Consider a couple of examples:
What are some approaches/strategies I can use to prevent this scenario from occurring? (I am only interested in monitoring of errors generated by the script, infrastructure issues are beyond the scope of this solution)
I going to assume that I can almost always uniquely identify errors using a digest of some of the values passed to the error handler callback set by set_error_handler.
The first and probably most obvious solution is recording in a database and only send the email if a reasonable minimum period of time has passed since it last occurred. This isn't the ideal approach especially if the database is causing the problem. Another solution would be to write files to disk when errors occur and check if a reasonable minimum period of time has passed since the file was last modified. Is there any mechanism to solve this problem beyond the two methods I have described?
Have you tried looking into monitoring software like SiteScope?
Why not simply allow them all to be sent out and then collect and store them in a database on the recipient end. That way you bypass the possibility of the database being the problem in the server.
Also, a greater advantage in my opinion, is that you don't arbitrarily throw out valuable forensic data. Post hoc analysis is very important and any kind of filtering could make it incredibly difficult, or impossible.
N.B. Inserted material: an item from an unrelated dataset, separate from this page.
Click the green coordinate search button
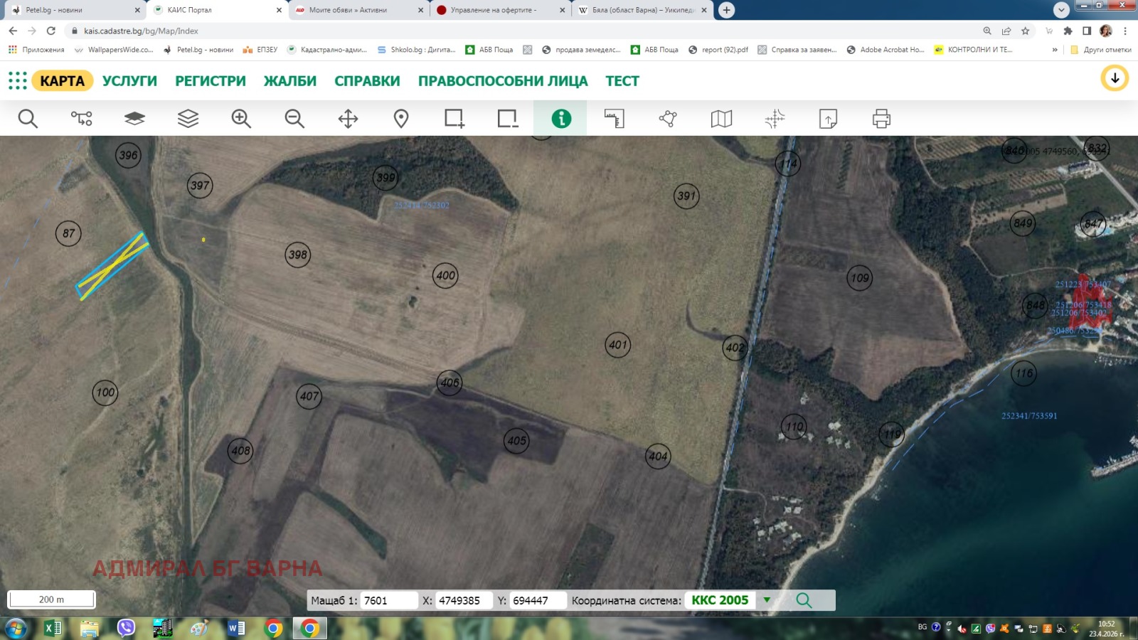Image resolution: width=1138 pixels, height=640 pixels. tap(804, 600)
What i did was monitoring the error log, and sending a digest every 5 minutes. I'd like to think it's because of my high quality code (versus an unpopular app!), but i don't get hassled too much :P I basically read the log file from end to start, parse error messages, and stop when the timestamp < the last time i ran the job, then send a simple email.
This works well enough. However, if you use POST alot, there is a limited amount of information you could get from correlating the apache access log with your php error log. I remember reading about a module to log POSTs to a file from within apache, but don't remember the specifics.
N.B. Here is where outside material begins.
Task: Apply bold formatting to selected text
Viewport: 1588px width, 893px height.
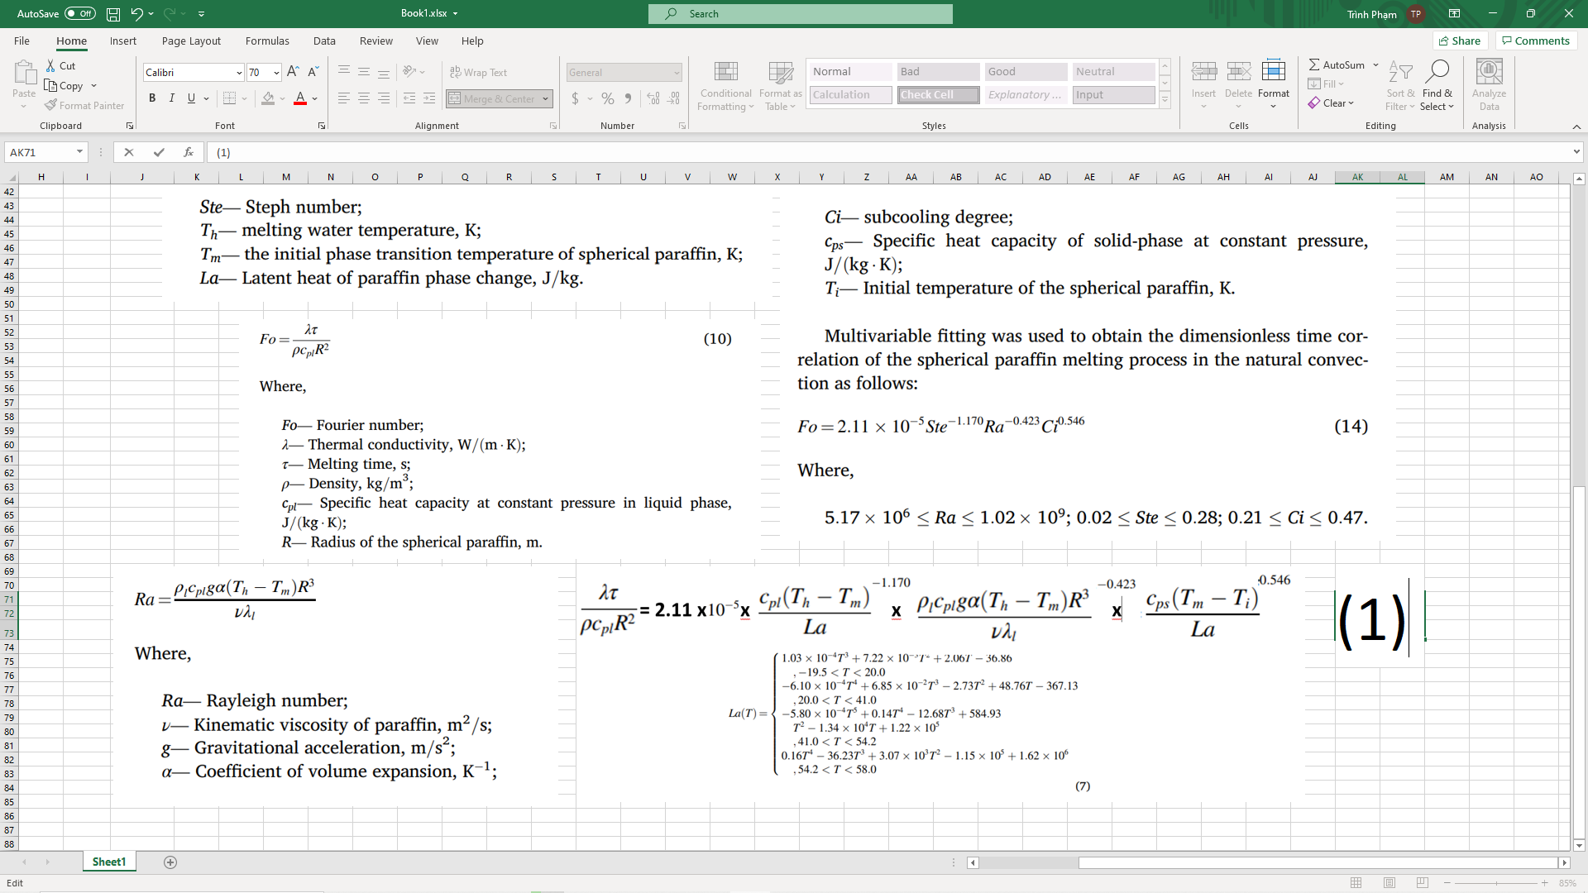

However, if you're willing to use the error handler to write somewhere, that might be best as you've got access to much more information. ip, session id (and any user information, which might impact settings, like pagination or whatever), function arguments (debug_backtrace, or whatever it is) ... Write every error, just send messages when new errors occur, or after an error has been acknowledged (if you care to write such a system).
You should go ahead and generate whatever log files you want. But instead of sending the emails yourself, hook the logs up to a monitoring system like Nagios. Let the monitoring solution decide when to alert the admins, and how often.